May 22, 2013
Exhibits will highlight University history, artwork
CARBONDALE, Ill. -- Several summer exhibits at Southern Illinois University Carbondale’s University Museum will highlight important aspects of the University’s history.
Exhibits that open June 11 will showcase the early years of SIU Carbondale, residential life on campus, and the artwork of L. Brent Kington and Lee and Eldon Benz.
The University School exhibit coincides with a reunion of graduates of the model high school that was part of campus from 1874 to 1971. The Board of Trustees established the model high school at what was then Southern Illinois Normal University to provide a training laboratory for future elementary and high school teachers. The school went through several names, but the mission remained providing a learning environment for both teachers and students.

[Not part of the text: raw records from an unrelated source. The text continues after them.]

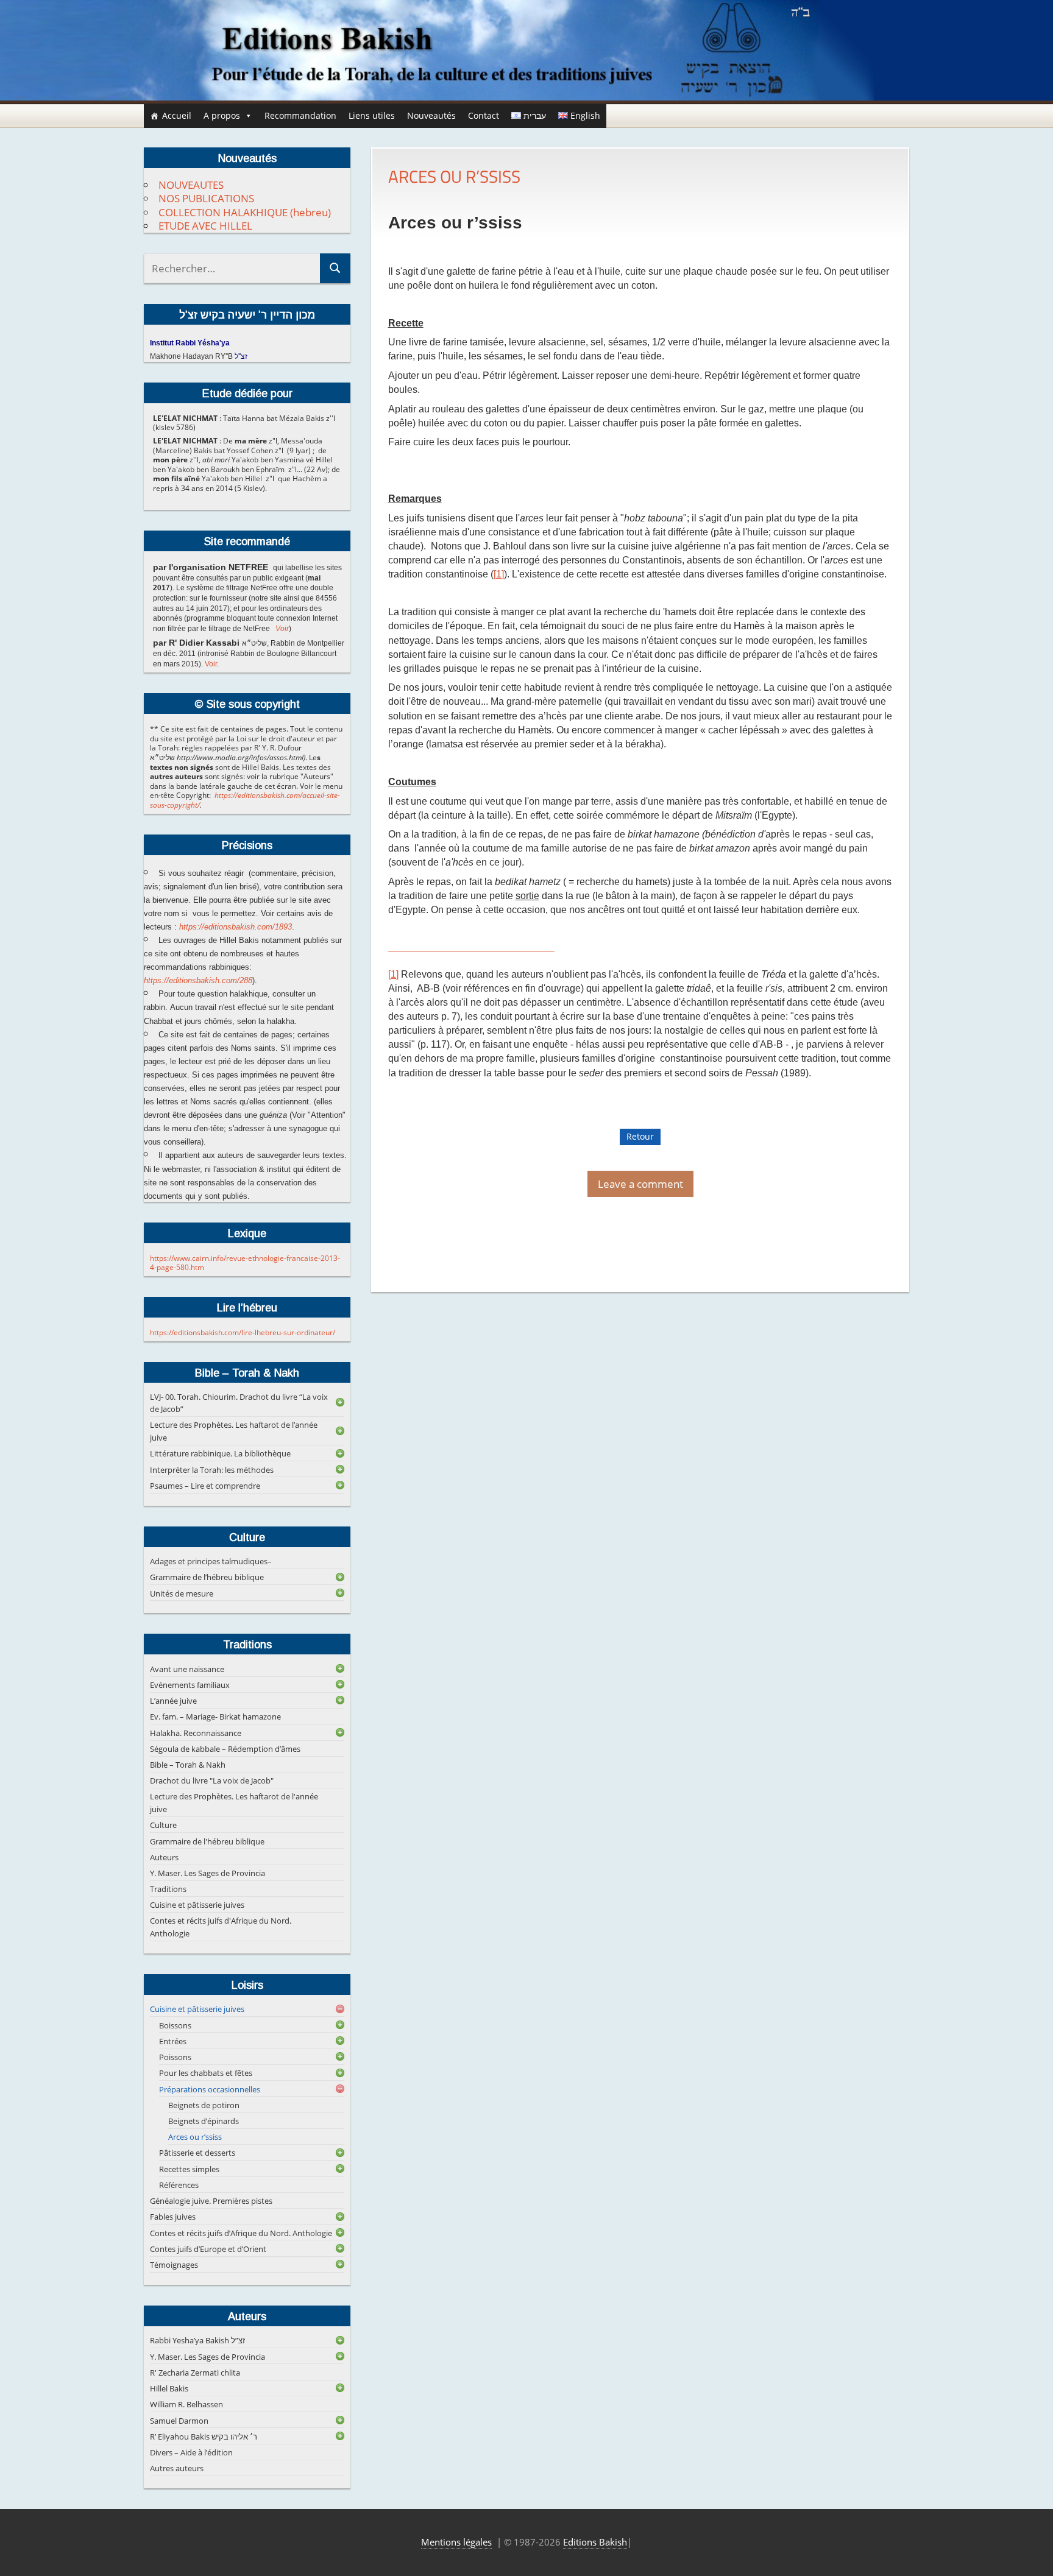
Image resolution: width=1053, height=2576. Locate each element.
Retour (640, 1136)
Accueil (176, 115)
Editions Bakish (595, 2542)
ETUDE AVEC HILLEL (205, 226)
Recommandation (300, 115)
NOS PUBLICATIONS (206, 198)
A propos (222, 115)
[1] (499, 574)
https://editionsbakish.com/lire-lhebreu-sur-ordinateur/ (242, 1332)
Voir (282, 628)
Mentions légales (456, 2542)
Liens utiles (372, 115)
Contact (483, 115)
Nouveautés (431, 115)
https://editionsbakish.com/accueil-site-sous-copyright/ (245, 800)
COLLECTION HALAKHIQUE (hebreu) (244, 212)
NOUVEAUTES (191, 185)
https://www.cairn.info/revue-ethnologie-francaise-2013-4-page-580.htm (245, 1263)
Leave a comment (640, 1184)
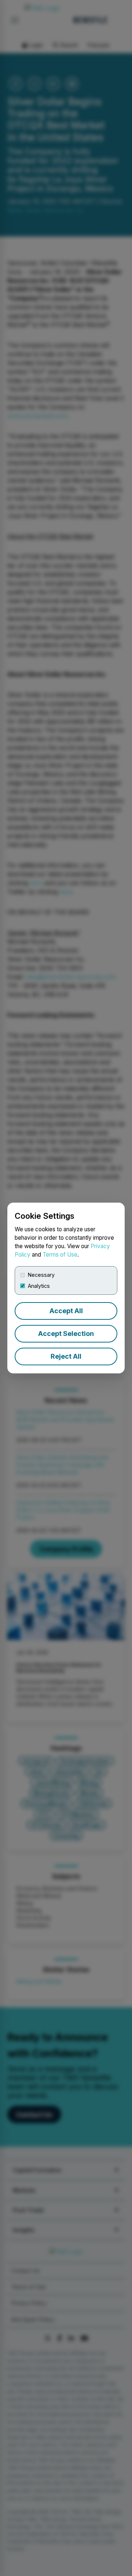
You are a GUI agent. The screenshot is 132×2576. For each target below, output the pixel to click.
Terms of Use (60, 1254)
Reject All (66, 1356)
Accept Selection (66, 1333)
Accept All (66, 1311)
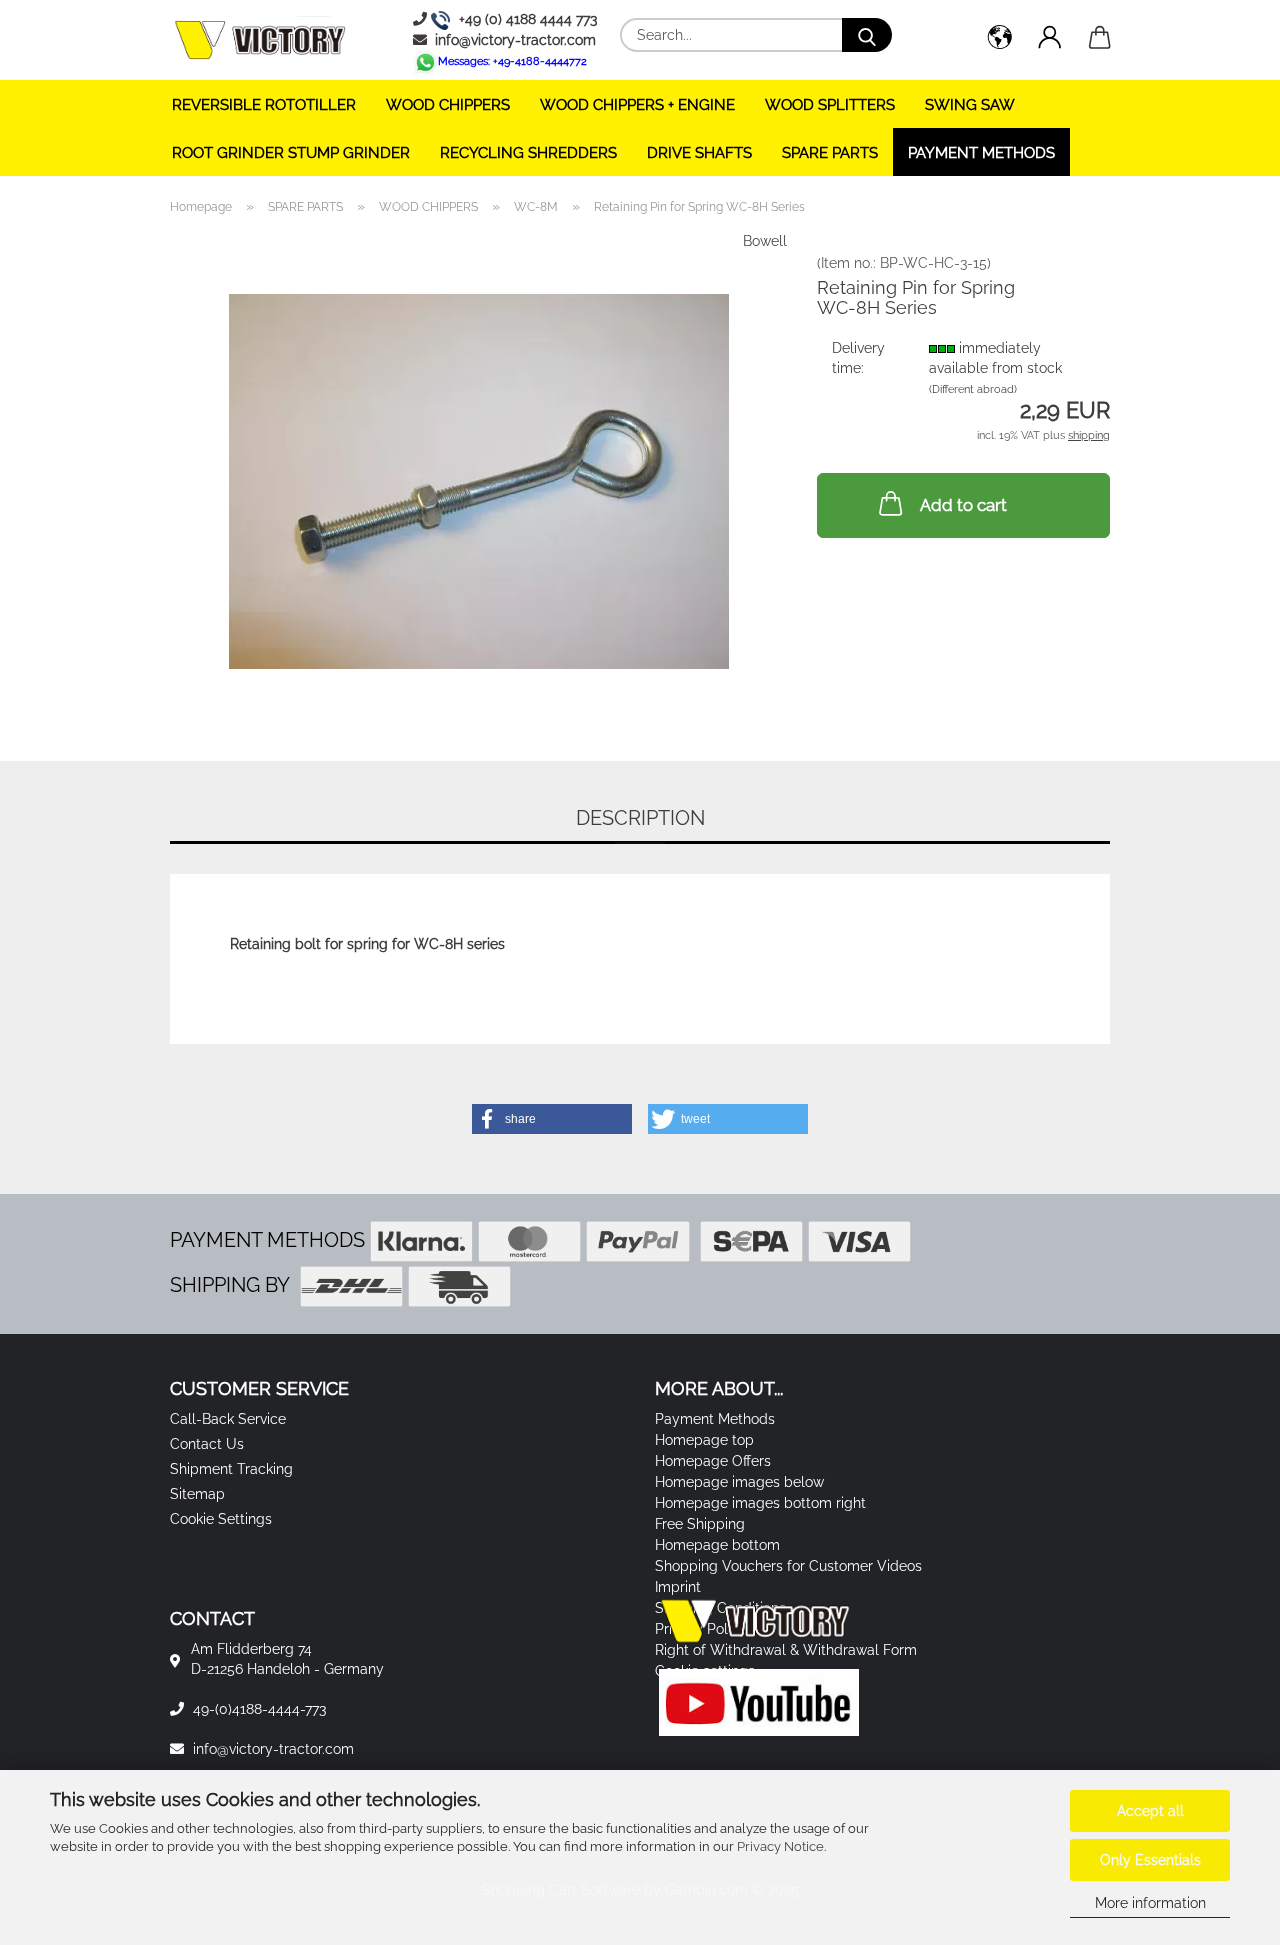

A second University history exhibit, 100th Anniversary of University Housing celebrates, as the name implies, residential life on campus. Museum Registrar Eric S. Jones curates both exhibits, which run through July 26.
The L. Brent Kington Memorial Exhibit honors the late metalsmith and professor of art, L. Brent Kington (1934-2013), whose artistic skill and dedication to the University put SIU Carbondale on the fine arts map in a whole new way. Many in the art world consider Kington an artistic blacksmithing pioneer. He joined the School of Art and Design faculty in 1961 and retired in 1996 after serving as professor and, for several years, director of the art school. This exhibit also runs through July 26.
A fourth exhibit, featuring the artwork of multi-media talent Lee Benz (1918-1986) is part of Mother and Son: The Art of Lee and Eldon Benz. Lee Benz produced art in several media, most particularly in watercolor, but also in woodcut print, serigraphs, and sculpture. With much of her work destroyed in a fire, her son, Eldon Benz, an SIU Carbondale alumnus and artist, is preserving what of his mother’s art that he can through digitized computer technology. This exhibit showcases their works and runs through Aug. 24.
The University Museum will host a public reception for these exhibits from 4 to 7 p.m. on June 21 in the museum atrium.